Andinosaura is a genus of lizards in the family Gymnophthalmidae. The genus is endemic to South America.

==Species==
The genus Andinosaura contains 11 species which are recognized as being valid.
- Andinosaura afrania (Arredondo & Sánchez-Pacheco, 2010)
- Andinosaura aurea (Sánchez-Pacheco, Aguirre-Penafiel, & Torres-Carvajal, 2012)
- Andinosaura crypta (Sánchez-Pacheco, Kirizian & Sales Nunes, 2011)
- Andinosaura hyposticta (Boulenger, 1902) - Boulenger's lightbulb lizard
- Andinosaura kiziriani (Sánchez-Pacheco, Aguirre-Penafiel, & Torres-Carvajal, 2012)

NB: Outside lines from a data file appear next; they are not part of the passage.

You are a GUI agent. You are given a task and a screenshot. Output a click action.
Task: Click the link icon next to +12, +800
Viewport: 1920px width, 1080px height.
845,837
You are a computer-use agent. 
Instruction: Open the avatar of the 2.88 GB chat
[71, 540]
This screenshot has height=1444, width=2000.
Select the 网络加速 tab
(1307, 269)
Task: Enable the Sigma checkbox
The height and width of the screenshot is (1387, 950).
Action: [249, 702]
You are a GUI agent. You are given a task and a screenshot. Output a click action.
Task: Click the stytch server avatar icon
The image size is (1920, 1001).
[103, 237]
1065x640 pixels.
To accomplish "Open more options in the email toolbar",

- Andinosaura laevis (Boulenger, 1908) - shiny lightbulb lizard
- Andinosaura oculata (O'Shaughnessy, 1879) - tropical lightbulb lizard
- Andinosaura petrorum (Kizirian, 1996)
- Andinosaura stellae (Sánchez-Pacheco, 2010)
- Andinosaura vespertina (Kizirian, 1996)
- Andinosaura vieta (Kizirian, 1996)

Nota bene: A binomial authority in parentheses indicates that the species was originally described in a genus other than Andinosaura.